Please render the records from the line containing "Viewport: 676px width, 481px height." through the line containing "coord(738,657)" as a Markdown table with the columns Row and Line. Number each row and leave out any blank lines.

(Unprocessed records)
────────────────────
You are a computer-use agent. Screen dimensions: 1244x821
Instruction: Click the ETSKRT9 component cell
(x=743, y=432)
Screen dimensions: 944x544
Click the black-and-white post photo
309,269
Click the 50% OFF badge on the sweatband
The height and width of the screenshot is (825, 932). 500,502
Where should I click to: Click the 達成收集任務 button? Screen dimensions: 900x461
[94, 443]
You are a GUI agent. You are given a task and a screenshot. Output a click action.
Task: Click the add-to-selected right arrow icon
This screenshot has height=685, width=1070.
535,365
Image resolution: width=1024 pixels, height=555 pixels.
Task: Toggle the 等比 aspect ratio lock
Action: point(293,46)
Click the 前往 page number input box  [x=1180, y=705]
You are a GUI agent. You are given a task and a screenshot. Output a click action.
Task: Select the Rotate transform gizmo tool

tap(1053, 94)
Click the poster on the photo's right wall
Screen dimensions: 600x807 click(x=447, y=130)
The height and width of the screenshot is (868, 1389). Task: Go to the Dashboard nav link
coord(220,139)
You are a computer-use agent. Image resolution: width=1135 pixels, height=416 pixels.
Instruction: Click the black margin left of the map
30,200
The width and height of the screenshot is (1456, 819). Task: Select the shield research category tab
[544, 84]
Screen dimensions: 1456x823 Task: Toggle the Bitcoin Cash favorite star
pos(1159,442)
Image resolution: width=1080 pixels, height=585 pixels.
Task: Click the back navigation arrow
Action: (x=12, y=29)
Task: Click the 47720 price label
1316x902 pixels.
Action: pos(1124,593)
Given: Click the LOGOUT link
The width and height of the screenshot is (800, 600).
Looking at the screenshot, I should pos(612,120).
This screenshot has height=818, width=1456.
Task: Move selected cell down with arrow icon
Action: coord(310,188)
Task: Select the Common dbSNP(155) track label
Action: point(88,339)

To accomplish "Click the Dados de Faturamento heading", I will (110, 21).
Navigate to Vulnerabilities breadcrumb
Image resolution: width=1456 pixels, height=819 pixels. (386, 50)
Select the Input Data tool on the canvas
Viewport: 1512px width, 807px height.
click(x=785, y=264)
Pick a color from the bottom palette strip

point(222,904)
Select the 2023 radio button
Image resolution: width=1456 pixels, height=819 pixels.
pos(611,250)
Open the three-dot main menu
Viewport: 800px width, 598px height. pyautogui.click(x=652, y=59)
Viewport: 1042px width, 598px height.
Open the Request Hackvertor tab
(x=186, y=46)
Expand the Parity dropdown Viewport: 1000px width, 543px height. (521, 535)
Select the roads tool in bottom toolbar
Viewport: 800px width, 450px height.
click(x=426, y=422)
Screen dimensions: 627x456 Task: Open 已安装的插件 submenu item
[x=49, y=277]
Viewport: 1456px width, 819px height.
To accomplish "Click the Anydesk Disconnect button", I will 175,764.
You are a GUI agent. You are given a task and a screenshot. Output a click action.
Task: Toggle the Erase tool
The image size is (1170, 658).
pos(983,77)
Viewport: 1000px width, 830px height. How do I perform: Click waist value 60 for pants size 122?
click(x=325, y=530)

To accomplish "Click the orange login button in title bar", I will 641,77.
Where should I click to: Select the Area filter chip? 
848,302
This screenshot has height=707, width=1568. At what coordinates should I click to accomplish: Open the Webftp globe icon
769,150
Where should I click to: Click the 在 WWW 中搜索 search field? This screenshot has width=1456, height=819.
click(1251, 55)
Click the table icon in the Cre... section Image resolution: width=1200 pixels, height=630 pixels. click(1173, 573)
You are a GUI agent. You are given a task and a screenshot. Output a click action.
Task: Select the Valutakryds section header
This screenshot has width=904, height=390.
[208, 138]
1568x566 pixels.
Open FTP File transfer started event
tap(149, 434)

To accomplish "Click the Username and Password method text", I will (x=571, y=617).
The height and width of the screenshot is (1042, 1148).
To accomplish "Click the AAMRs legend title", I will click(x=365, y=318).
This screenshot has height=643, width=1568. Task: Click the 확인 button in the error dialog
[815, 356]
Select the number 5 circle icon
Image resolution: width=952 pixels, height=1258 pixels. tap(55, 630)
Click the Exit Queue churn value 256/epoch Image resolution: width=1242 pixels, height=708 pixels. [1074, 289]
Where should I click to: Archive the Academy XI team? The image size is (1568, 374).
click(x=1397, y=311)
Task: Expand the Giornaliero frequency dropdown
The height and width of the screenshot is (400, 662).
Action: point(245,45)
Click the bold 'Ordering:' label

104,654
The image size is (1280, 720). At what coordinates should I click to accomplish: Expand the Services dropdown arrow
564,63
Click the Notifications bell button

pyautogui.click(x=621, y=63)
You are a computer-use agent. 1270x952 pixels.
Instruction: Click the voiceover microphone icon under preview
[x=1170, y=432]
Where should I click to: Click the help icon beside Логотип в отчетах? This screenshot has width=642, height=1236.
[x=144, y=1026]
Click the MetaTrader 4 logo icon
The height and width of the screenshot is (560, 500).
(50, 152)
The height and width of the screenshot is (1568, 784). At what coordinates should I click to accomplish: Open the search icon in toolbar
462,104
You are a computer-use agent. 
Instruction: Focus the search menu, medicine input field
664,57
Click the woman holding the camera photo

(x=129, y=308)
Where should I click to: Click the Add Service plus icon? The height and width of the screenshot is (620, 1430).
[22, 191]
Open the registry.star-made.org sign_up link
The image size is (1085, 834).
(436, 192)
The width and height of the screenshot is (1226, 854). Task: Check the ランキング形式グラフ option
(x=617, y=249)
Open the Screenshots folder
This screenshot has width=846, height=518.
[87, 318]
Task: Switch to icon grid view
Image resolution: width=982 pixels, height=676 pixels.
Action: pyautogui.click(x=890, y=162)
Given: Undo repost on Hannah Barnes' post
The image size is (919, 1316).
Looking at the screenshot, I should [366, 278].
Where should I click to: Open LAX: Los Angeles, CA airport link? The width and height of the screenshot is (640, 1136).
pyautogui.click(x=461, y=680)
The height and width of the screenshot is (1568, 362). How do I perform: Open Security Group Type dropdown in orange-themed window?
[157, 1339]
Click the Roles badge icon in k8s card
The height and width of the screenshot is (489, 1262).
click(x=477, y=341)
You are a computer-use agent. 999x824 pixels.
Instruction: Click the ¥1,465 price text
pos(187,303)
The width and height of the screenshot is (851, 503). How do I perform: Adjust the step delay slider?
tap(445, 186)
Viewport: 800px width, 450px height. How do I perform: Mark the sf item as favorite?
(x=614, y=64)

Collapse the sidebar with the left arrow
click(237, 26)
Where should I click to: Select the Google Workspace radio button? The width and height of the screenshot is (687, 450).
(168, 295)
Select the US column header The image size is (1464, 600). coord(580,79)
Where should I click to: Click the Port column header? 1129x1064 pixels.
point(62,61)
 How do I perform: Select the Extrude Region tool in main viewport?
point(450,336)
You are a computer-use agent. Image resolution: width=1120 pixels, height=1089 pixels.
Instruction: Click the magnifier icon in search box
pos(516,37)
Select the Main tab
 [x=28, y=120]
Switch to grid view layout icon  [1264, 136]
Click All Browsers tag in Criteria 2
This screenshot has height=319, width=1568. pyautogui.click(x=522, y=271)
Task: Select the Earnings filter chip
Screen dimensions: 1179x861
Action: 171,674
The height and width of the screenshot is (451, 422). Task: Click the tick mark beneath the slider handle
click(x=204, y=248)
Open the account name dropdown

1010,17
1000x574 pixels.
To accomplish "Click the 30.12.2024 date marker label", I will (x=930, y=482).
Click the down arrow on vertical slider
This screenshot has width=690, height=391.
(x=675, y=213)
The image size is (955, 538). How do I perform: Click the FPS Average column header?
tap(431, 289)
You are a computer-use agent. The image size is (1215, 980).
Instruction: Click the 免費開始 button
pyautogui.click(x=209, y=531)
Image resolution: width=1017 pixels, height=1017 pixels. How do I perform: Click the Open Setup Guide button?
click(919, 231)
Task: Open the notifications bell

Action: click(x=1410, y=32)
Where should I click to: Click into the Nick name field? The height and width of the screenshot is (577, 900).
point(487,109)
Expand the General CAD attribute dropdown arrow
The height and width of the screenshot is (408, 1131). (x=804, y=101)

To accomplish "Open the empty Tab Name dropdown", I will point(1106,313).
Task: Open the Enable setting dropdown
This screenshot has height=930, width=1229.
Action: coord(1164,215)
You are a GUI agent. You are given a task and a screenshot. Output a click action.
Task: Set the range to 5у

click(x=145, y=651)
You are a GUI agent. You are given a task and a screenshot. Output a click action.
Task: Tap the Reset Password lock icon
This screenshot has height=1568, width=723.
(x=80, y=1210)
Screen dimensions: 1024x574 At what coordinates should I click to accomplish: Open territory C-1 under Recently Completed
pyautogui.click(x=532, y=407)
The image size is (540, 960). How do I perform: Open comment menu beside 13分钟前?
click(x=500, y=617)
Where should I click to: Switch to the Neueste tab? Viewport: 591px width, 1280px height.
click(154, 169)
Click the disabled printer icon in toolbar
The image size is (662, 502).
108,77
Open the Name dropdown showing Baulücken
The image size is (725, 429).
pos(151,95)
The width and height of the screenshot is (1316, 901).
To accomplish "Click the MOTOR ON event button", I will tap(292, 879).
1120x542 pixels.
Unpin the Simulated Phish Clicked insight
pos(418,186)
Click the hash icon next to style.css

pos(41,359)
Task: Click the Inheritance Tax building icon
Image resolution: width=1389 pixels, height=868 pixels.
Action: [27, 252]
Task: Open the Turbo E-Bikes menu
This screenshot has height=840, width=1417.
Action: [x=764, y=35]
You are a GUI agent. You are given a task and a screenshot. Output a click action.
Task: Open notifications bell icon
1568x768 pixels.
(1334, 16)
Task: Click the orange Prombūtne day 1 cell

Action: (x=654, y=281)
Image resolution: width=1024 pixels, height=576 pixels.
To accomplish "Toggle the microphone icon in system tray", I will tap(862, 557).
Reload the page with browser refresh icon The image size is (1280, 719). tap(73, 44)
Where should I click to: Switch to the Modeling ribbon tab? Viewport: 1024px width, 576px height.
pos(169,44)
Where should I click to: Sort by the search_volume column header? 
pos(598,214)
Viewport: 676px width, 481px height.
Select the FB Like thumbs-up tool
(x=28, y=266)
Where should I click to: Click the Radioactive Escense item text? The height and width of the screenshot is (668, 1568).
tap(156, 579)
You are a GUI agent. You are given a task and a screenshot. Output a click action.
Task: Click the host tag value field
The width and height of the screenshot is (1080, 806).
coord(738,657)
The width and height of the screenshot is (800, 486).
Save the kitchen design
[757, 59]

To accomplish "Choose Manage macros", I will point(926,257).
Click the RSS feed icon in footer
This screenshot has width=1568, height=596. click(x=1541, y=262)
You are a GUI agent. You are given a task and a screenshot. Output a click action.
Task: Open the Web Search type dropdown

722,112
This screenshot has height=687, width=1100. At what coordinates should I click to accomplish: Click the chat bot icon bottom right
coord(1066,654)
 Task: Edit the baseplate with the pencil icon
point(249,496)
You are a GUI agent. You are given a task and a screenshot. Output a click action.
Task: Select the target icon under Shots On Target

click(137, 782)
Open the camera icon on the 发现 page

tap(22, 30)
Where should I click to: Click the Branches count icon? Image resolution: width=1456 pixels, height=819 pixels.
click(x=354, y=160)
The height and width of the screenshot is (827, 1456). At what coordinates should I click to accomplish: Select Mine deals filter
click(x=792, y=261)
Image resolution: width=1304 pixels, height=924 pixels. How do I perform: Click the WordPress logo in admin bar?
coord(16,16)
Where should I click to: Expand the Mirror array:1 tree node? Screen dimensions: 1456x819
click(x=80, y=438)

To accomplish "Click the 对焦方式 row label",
────────────────────
### [THE OUTPUT]
| Row | Line |
|---|---|
| 1 | Viewport: 676px width, 481px height. |
| 2 | Select the FB Like thumbs-up tool |
| 3 | (x=28, y=266) |
| 4 | Where should I click to: Click the Radioactive Escense item text? The height and width of the screenshot is (668, 1568). |
| 5 | tap(156, 579) |
| 6 | You are a GUI agent. You are given a task and a screenshot. Output a click action. |
| 7 | Task: Click the host tag value field |
| 8 | The width and height of the screenshot is (1080, 806). |
| 9 | coord(738,657) |